** Given text follows **

Diagnosis Clinical features & History of autoimmune disorders or infections known to affect the adrenal glands. Screening Tests :- Serum Electrolytes: Hyponatremia (low sodium), hyperkalemia (high potassium), and hypoglycemia (low glucose) Cortisol Levels: Low morning cortisol levels (<5 µg/dL) are suggestive of adrenal insufficiency, especially in combination with elevated ACTH. ACTH (Cosyntropin) Stimulation Test: This is the Gold standard for diagnosing adrenal insufficiency.Synthetic ACTH is administered, and cortisol levels are measured before and after. A failure to appropriately elevate cortisol levels after stimulation suggests primary adrenal insufficiency.

** End of Given text **
** The data follows **

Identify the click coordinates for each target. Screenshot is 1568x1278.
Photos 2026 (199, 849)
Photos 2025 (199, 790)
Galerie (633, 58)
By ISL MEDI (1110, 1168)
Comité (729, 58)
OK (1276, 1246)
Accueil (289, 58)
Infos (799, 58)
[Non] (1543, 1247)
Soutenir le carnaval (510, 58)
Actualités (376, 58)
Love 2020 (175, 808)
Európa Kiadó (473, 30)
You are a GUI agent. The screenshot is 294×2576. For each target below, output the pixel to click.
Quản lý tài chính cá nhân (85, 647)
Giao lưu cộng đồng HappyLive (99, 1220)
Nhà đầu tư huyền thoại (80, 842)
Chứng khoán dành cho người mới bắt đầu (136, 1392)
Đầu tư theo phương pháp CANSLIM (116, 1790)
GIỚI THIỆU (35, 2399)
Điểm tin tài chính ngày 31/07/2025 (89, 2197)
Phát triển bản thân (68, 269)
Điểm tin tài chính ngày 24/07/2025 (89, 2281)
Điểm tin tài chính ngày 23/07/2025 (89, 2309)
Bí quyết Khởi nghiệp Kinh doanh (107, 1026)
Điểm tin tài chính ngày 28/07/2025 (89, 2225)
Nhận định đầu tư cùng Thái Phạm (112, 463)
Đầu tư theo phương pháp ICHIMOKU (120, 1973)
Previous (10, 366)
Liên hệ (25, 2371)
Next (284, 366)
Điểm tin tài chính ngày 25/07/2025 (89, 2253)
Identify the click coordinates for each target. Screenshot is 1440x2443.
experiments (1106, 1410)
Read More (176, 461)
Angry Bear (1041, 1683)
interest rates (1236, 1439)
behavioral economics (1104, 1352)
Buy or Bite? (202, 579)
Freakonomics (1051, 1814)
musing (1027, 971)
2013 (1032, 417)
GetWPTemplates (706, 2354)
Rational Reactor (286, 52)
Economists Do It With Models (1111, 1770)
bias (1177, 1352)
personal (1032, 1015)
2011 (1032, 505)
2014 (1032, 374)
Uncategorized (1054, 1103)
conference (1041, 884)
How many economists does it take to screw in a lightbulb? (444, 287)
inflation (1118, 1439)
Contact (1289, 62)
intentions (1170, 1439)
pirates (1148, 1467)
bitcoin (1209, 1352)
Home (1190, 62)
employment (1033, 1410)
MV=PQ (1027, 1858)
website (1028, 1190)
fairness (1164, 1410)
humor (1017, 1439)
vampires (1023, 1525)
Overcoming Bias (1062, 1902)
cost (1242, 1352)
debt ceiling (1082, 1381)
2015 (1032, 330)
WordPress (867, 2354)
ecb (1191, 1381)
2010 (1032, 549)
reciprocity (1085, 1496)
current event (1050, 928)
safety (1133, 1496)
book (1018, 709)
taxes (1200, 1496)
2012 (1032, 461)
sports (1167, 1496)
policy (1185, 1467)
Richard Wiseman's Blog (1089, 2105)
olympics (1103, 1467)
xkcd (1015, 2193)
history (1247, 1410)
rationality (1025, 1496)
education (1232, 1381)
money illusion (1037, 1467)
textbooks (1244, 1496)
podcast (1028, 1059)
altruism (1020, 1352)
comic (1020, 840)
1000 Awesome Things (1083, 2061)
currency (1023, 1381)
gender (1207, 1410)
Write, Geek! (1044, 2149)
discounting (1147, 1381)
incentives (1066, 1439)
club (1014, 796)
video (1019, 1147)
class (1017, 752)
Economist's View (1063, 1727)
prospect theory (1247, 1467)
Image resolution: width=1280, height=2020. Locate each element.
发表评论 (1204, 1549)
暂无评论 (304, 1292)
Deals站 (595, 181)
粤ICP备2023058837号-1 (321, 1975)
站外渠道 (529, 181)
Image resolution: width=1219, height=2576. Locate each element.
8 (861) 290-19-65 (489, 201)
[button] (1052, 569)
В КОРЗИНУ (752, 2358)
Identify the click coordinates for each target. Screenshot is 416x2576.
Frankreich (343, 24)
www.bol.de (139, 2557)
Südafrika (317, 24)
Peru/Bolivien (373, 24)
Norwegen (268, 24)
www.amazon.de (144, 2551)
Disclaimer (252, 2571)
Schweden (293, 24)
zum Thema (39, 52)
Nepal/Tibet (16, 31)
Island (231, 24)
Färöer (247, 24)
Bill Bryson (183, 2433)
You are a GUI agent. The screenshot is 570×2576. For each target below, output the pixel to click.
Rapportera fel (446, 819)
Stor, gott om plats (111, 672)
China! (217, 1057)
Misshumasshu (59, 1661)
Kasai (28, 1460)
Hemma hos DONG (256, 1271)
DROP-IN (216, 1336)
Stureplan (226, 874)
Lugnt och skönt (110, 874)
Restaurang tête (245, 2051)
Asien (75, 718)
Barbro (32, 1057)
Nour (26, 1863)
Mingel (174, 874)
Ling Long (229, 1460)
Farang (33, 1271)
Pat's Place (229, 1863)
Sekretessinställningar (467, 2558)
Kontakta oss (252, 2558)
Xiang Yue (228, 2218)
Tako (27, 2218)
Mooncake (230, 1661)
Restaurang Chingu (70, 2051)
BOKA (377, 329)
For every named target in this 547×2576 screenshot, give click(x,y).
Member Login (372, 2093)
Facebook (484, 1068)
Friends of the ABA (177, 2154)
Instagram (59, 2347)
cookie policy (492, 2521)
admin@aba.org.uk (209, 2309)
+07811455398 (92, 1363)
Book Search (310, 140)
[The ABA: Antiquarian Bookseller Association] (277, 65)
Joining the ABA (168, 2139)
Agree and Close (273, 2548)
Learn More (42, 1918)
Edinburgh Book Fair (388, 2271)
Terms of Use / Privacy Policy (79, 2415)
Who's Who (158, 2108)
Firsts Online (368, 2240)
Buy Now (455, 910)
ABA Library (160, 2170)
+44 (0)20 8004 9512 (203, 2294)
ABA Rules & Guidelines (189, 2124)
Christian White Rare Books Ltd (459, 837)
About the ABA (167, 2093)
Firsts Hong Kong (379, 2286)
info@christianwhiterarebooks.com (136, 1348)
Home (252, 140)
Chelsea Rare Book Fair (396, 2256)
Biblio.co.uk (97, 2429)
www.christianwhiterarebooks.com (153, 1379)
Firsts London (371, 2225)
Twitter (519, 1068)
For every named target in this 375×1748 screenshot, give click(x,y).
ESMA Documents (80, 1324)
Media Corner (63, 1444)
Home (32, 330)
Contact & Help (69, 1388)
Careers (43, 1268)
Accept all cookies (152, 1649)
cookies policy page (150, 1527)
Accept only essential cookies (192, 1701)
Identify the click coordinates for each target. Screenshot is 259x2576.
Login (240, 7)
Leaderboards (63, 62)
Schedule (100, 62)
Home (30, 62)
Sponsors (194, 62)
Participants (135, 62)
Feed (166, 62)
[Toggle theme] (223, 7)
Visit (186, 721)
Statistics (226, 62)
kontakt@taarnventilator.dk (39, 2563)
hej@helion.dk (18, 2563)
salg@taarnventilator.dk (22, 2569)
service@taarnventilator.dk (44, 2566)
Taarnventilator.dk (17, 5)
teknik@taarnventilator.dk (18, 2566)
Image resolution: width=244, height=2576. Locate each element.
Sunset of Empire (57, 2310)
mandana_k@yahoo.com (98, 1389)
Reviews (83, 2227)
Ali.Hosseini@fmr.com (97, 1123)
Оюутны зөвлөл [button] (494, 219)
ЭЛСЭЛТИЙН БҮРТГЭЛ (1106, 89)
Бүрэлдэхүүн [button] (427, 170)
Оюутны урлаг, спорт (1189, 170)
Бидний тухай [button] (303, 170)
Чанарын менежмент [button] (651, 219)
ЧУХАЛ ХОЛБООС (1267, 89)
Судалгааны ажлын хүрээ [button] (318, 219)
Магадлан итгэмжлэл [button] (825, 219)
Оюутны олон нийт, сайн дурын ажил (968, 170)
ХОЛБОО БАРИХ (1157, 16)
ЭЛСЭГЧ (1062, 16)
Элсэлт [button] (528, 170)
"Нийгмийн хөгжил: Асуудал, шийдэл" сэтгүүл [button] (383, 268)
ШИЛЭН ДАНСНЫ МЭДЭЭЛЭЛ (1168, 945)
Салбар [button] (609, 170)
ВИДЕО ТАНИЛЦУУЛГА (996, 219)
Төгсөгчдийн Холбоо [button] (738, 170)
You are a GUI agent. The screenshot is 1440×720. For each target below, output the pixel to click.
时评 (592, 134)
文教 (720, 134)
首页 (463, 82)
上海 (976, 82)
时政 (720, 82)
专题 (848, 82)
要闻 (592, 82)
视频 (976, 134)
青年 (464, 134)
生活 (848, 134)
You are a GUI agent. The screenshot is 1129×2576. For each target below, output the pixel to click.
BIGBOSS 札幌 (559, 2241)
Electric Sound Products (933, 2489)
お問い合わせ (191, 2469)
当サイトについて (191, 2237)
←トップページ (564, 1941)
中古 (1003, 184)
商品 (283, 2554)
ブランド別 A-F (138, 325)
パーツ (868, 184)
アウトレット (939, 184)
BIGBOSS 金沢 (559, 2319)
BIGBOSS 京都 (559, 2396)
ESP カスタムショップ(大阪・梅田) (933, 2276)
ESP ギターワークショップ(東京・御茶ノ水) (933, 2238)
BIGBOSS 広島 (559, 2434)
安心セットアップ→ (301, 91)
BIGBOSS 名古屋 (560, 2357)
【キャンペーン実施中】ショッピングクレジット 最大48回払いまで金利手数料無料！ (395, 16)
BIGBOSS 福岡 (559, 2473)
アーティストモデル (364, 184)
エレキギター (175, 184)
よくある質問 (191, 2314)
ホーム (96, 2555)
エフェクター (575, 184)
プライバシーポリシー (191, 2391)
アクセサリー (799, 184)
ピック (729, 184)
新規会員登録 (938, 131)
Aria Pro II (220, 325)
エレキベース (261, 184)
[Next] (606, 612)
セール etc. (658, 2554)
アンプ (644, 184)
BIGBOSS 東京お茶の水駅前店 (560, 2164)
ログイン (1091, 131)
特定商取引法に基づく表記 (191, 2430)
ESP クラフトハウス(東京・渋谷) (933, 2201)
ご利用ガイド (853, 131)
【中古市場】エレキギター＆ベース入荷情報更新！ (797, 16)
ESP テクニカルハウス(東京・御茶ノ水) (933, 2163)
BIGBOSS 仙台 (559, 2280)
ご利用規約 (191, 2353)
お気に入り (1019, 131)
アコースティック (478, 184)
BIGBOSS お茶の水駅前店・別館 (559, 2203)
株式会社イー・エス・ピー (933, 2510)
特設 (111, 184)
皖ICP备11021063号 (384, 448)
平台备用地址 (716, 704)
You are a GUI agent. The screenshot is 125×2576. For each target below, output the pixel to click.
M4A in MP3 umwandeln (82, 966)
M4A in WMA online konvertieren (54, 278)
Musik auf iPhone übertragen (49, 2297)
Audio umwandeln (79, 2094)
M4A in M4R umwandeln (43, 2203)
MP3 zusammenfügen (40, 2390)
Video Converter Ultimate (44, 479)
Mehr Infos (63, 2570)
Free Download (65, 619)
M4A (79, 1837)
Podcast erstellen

** End of The data **

Task goal:
Write the next part of the text on diagnosing adrenal insufficiency, picking up right after its last sentence. The rows come from a different source than the text on diagnosing adrenal insufficiency.

Task result:
Confirmatory Tests Plasma ACTH Levels: Elevated ACTH levels in the context of low cortisol levels confirm primary adrenal insufficiency. In secondary adrenal insufficiency (where the problem lies with the pituitary or hypothalamus), both ACTH and cortisol would be low. Renin and Aldosterone Levels: High plasma renin activity with low aldosterone levels indicates aldosterone deficiency, confirming primary adrenal insufficiency. Imaging - Adrenal CT or MRI Autoimmune Testing
Treatment Glucocorticoid Replacement - Hydrocortisone: The most commonly used glucocorticoid in replacement therapy, hydrocortisone is typically administered 2–3 times daily to mimic the natural diurnal rhythm of cortisol secretion. The typical daily dose ranges from 15 to 30 mg, with the largest dose given in the morning and smaller doses later in the day to simulate the body's normal cortisol production. Mineralocorticoid Replacement- Fludrocortisone: This is the synthetic form of aldosterone Androgen Replacement - Dehydroepiandrosterone (DHEA): In women with Addison’s disease, DHEA supplementation can improve mood, energy levels, and libido
Complications Complications of Addison's disease primarily arise from inadequate or excessive hormone replacement Adrenal Crisis: Occur if glucocorticoid doses are not adequately adjusted during periods of stress or illness. Osteoporosis: Long-term glucocorticoid therapy can lead to reduced bone density, especially if higher doses are required over time. Hypertension or Edema: These can occur with over-replacement of mineralocorticoids.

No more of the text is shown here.